# Equipment Recommedations for newbie



## snoopcat (Oct 12, 2011)

Hi I am setting up a HT area in basement. I am currently finishing my basement and I have set aside 1 corner that will be my HT area. It is @ 15 x 18 and will be open in rear to a bar area. Based on info I have been able to pull from this forum and others I have complied the following list for a budget home theater setup. The theater will be used primarily for TV, Sports and movie watching. I am still deciding between a couple of models on each component. Please let me know what you think of the list and make recommendations on each component.

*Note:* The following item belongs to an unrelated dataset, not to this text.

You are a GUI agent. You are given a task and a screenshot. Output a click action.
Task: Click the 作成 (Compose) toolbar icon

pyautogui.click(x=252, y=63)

Epson 8700UB package with 100" screen - Vis Apex - $2255
Epson 8350 package with 100" screen - Vis Apex - $1544

Onkyo 708 - acc4less - refurb - $370
Onkyo 609 - acc4less - refurb - $320

Pioneer - SP C21, SP FS551s, SP BS21s - Total - $430
Infinity - PC 350, PC362s, P143BKs - $680

Woofer - BIC F12?? - $182.00
?????

Any help on deciding between the above or possible better suggestions are welcomed.

Thanks,

Scott


----------



## tonyvdb (Sep 5, 2007)

Personally the 8700 is the projector you want to go with I would also consider the Panasonic AE7000.
The Onkyo 708 is by far the better choice simply due to having pre-outs allowing external amplification is needed down the road.
For speakers Im not sure I would go with either of the ones you listed, I would also up your budget and look at something a little better given the size of your room neither of the ones listed will be very good. 
For a sub I have never been a fan of BIC if your looking to have good deep bass in the space you have you would need to go with at least this one from Elemental Designs, this A3S250

If your looking for a great speaker and sub package look at one's from SVS is impossible to beat.


----------



## snoopcat (Oct 12, 2011)

Can I get a SVS system with a sub for $1200? It seems their cheapest sub is nearly $700?

Also what is b-pole surrounds? They seeme to be much more costly. Would they be worth it in a HT room that does not have 4 walls?

I am willing to spend a little more ($1500)if I get something that is top quality and will be that much better than the ones I listed. Not sure if my basement will be set acoustically for the more expensive speakers to make that much of a difference?

Any direction will be much appreciated.

Thanks,
Scott


----------



## tonyvdb (Sep 5, 2007)

Bi-pole speakers are designed in a triangle with speakers on two faces of the triangle. This sends sound out in two directions. if your only going with a 5.1 setup this is a great choice.
Its hard to find good speakers with a small budget for a room your size. Alot of people like these Behringer B2030P speakers  for $108 as well and would be a good choice if your really stuck. (Remeber these are a per speaker price)


----------



## Jungle Jack (Jul 28, 2009)

Hello,
I agree with Tona on truly everything. I will point out that some x08 Series Onkyo's were affected with defective IDE (Serial) Cable that causes the Remote Control not to work, cycling of Sources, and eventually the unit can become unresponsive. However, it is by no means all of them and the fact you are looking at Refurbished AVR's gives you an even better chance of the literally couple Dollar Cable being replaced.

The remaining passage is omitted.